====== TASK INPUTS ======

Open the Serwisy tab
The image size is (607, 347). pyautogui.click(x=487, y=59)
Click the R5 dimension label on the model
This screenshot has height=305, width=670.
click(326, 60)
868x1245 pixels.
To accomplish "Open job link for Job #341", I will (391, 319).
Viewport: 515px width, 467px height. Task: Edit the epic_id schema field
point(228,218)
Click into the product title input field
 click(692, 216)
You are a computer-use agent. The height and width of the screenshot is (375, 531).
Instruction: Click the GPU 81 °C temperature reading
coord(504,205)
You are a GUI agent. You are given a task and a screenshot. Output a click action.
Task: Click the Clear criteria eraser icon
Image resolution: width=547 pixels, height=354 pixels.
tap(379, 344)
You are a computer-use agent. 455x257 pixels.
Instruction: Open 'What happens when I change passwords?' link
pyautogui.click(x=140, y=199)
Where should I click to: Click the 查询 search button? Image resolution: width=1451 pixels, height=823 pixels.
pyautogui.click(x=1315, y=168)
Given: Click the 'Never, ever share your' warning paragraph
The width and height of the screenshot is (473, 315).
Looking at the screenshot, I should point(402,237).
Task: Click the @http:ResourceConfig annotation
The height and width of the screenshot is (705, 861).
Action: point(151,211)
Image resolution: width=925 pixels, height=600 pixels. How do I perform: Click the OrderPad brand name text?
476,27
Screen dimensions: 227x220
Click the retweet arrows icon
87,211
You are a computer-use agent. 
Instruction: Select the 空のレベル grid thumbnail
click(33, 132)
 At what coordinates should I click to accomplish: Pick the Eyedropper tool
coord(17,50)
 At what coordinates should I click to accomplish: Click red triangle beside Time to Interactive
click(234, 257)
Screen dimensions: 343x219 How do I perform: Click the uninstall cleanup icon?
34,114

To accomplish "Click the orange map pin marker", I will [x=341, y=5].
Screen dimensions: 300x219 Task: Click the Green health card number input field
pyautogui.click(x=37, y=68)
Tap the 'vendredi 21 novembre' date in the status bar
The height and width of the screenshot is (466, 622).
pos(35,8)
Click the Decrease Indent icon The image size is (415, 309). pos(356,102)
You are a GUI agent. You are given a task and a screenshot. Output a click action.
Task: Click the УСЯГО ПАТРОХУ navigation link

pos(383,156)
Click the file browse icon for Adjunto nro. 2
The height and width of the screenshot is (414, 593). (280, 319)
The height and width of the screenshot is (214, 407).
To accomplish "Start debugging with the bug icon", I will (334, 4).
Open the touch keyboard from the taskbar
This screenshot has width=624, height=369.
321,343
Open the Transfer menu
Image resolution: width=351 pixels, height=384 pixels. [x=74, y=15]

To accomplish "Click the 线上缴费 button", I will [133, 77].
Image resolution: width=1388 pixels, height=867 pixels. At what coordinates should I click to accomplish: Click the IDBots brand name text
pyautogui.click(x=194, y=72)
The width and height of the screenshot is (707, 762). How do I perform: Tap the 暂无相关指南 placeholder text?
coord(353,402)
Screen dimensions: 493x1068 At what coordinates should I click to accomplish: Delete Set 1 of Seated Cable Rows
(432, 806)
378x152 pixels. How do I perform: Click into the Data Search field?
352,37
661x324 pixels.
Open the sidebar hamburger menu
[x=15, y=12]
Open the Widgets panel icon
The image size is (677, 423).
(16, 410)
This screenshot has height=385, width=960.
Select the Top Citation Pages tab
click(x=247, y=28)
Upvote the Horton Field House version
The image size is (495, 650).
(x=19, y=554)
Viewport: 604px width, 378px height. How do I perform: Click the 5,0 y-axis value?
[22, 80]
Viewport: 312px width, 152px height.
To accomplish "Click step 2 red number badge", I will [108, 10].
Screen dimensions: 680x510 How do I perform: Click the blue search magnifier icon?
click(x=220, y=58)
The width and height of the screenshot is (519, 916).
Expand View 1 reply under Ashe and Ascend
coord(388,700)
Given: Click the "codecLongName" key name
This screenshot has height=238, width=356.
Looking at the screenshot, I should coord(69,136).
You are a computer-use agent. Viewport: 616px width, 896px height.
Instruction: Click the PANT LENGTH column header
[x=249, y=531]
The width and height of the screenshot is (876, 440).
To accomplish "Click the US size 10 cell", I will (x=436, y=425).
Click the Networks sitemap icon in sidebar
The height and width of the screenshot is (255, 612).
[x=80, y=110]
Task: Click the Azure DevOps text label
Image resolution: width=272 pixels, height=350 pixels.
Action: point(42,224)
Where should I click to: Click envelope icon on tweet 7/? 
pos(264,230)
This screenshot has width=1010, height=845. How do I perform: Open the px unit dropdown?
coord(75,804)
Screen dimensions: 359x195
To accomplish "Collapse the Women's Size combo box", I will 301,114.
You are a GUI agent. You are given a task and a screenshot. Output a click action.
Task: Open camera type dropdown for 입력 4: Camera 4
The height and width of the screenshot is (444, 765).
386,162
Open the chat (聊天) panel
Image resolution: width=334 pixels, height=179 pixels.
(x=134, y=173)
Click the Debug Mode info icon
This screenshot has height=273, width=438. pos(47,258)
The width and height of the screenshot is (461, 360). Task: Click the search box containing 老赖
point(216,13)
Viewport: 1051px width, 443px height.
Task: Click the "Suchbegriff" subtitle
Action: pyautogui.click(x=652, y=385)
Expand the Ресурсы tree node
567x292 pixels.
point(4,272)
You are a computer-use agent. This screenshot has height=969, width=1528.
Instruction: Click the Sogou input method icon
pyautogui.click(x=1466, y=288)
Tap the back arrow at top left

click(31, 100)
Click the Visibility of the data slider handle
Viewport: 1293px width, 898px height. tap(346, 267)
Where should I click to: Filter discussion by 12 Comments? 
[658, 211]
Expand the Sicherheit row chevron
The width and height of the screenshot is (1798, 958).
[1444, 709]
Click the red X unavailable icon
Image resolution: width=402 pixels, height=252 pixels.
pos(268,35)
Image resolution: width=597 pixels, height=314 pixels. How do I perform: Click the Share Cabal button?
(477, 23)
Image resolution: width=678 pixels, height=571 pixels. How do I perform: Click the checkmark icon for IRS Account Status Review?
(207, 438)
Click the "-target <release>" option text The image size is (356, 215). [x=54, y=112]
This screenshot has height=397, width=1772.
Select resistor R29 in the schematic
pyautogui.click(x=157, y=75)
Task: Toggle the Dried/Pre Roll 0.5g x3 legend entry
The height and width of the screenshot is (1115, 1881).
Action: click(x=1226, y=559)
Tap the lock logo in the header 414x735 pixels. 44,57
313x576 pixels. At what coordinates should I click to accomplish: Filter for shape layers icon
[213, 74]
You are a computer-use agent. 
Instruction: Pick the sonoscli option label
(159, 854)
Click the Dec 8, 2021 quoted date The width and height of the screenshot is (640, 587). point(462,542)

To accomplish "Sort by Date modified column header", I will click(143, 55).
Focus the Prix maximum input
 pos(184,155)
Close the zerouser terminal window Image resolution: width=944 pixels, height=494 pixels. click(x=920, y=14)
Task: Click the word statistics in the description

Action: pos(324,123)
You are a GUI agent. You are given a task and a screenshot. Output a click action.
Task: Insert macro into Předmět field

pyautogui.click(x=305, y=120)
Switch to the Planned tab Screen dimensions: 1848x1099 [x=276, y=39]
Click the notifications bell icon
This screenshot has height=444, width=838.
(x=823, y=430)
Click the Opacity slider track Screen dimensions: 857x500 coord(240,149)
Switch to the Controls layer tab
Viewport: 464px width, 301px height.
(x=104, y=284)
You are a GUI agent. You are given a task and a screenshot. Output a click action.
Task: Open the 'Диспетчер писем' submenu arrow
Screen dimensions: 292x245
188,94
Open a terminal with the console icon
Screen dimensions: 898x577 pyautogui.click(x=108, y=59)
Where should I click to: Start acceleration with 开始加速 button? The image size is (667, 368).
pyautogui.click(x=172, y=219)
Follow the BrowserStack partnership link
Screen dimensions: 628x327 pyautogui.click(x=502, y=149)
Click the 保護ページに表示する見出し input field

======

- [WHAT YOU NEED TO DO]
Rewrite the lines starting at the one containing "313x576 pixels. At" and ending at the one containing "Close the zerouser" as a JSON list of strings, one string per line, with blank lines left out.

- [EXPECTED ANSWER]
[
  "313x576 pixels. At what coordinates should I click to accomplish: Filter for shape layers icon",
  "[213, 74]",
  "You are a computer-use agent. ",
  "Instruction: Pick the sonoscli option label",
  "(159, 854)",
  "Click the Dec 8, 2021 quoted date The width and height of the screenshot is (640, 587). point(462,542)",
  "To accomplish \"Sort by Date modified column header\", I will click(143, 55).",
  "Focus the Prix maximum input",
  " pos(184,155)",
  "Close the zerouser terminal window Image resolution: width=944 pixels, height=494 pixels. click(x=920, y=14)"
]